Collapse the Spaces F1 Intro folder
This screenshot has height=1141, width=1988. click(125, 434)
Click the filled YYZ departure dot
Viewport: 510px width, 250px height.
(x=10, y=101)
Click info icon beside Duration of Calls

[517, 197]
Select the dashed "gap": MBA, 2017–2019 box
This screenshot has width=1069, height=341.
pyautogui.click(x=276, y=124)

• • • • •

> **Exercise instructions**
Copy out every line of the listing from the one containing "Select the dashed" through the end of the listing. Shift each answer coordinate by -25 and leave every other number as it is.

> **The response**
Select the dashed "gap": MBA, 2017–2019 box
This screenshot has width=1069, height=341.
pyautogui.click(x=251, y=99)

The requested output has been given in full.